-- ABOUT THIS EXERCISE --
Copy exactly the lines that run from the one containing "484x255 pixels. At" through the end of the entries, both ends included.

[Collected data entries]
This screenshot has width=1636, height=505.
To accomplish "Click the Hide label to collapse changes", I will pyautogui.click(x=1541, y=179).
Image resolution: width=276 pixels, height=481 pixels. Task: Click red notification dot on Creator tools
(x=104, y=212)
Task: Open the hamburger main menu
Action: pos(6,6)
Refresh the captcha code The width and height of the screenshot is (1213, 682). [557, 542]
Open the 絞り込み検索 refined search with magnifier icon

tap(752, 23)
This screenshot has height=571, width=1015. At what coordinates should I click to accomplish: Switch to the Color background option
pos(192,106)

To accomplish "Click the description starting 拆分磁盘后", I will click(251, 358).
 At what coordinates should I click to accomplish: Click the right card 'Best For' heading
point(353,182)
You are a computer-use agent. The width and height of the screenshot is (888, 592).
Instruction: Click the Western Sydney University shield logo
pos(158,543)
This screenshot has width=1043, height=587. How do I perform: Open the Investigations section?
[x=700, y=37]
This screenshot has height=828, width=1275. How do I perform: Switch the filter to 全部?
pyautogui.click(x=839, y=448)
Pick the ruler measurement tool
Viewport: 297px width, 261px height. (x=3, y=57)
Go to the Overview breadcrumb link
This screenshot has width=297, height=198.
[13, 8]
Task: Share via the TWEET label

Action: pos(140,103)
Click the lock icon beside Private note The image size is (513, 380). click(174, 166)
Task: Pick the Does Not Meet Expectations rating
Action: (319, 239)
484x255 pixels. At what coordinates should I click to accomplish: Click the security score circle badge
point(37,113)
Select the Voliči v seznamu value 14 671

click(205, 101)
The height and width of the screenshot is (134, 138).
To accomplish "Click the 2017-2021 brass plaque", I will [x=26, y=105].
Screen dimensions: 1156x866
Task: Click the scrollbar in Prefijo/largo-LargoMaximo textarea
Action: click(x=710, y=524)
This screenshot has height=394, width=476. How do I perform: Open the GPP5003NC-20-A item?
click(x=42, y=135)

-- WRITTEN ANSWER --
484x255 pixels. At what coordinates should I click to accomplish: Click the security score circle badge
point(37,113)
Select the Voliči v seznamu value 14 671

click(205, 101)
The height and width of the screenshot is (134, 138).
To accomplish "Click the 2017-2021 brass plaque", I will [x=26, y=105].
Screen dimensions: 1156x866
Task: Click the scrollbar in Prefijo/largo-LargoMaximo textarea
Action: click(x=710, y=524)
This screenshot has height=394, width=476. How do I perform: Open the GPP5003NC-20-A item?
click(x=42, y=135)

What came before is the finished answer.